Он стоял, а Ментус егозил подле него – казалось, нет у него иного выбора, только вопросы и приказы, приказы либо вопросы. И он снова сел и приказал:
– Сними мне ботинки.
Я тоже сел. Комната была длинная и узкая, а наши, всех трех, движения в этой комнате не были хороши. Дом, большой и мрачный, стоял в темном сыром парке. Ветер, видно, поутих, и было хуже – на резком ветру было бы лучше. Ментус вытянул ногу, парень встал на колени и склонил над его ногой свою рожу, тогда как рожа Ментуса нависала над ним феодально, бледная и кошмарная, очерствевшая в приказах, не ведающая
– А в рожу от помещика берешь?
Он вдруг весь просветлел и воскликнул радостно, по-народному:
– Ой, брать-то в рожу беру!
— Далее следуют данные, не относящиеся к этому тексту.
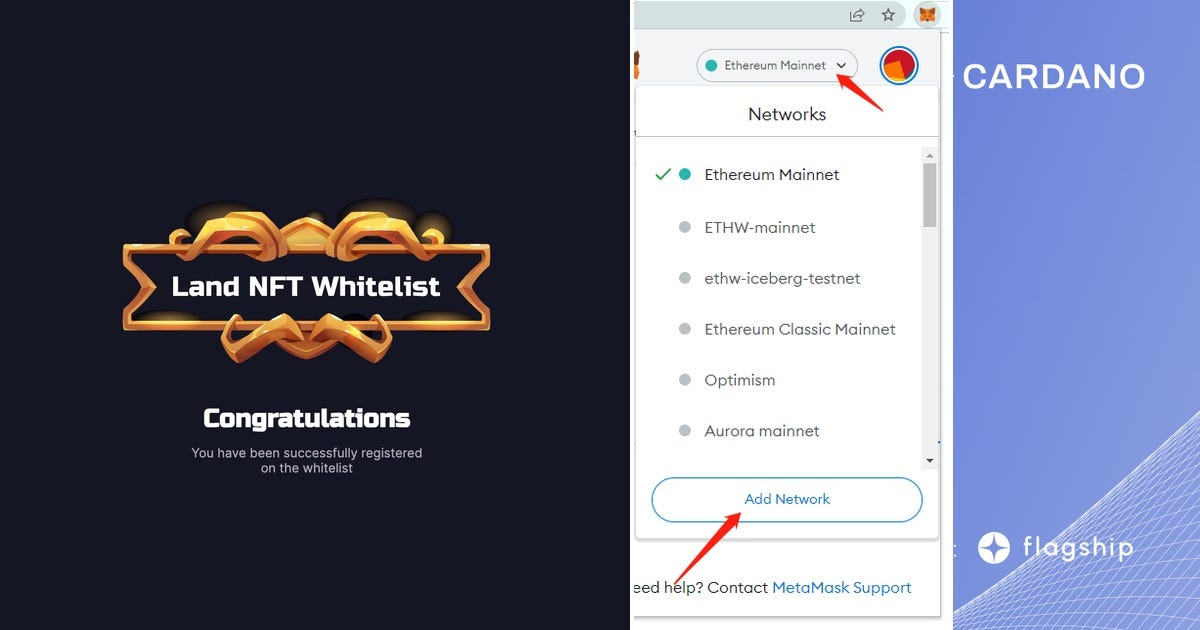Click the MetaMask fox extension icon
This screenshot has height=630, width=1200.
pos(928,14)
Ой, брать-то беру!
Не успел он кончить, как я вскочил, словно меня вытолкнула какая пружина, размахнулся и наотмашь резанул его по левой половине рожи. Будто пистолетный выстрел прозвучал в ночной тишине. Малый схватился за рожу, однако тут же руку отпустил и встал.
– Ну-ж ты, барин, и бьешь! – прошептал он восхищенно и благоговейно.
– Вон! – заорал я.
Он ушел.
– Ничего лучше придумать не мог! – Ментус был в отчаянии, – Я ему руку хотел подать! Хотел своей рукой взять его за руку! Тогда и рожи наши сравнялись бы, и все остальное. А ты рукой его по роже ударил! А я ногу протянул к его рукам! Ботинок он мне расшнуровывал, – ныл Ментус, – ботинок! Зачем ты это сделал?
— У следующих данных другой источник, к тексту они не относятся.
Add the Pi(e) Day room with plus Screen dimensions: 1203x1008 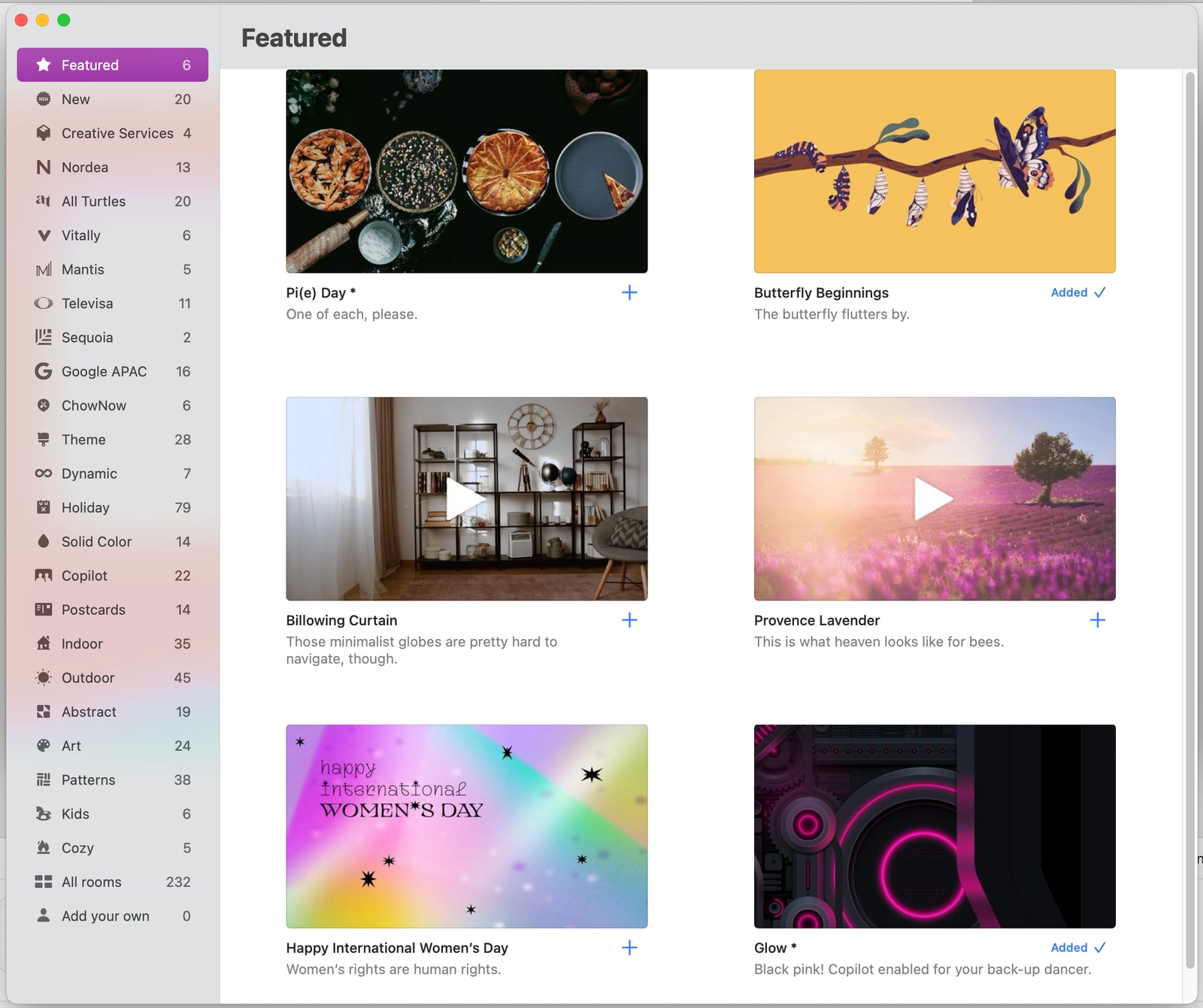pos(629,292)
Я понятия не имел зачем. Все так стремительно произошло, я крикнул «вон», ибо ударил, а ударил зачем? В дверь постучали – и кузен Зигмунт со свечой, в домашних туфлях и в брюках появился на пороге.
– Стрелял кто-нибудь? – спросил он. – Мне показалось, я слышал выстрел из браунинга.
– Я заехал твоему Валеку в рыло.
– Валеку дал в морду?
– Он у меня стянул сигарету.
Мне хотелось, чтобы Зигмунт узнал от меня, в моей версии, а не завтра, от прислуги. Зигмунт удивился слегка, но тут же гостеприимно рассмеялся.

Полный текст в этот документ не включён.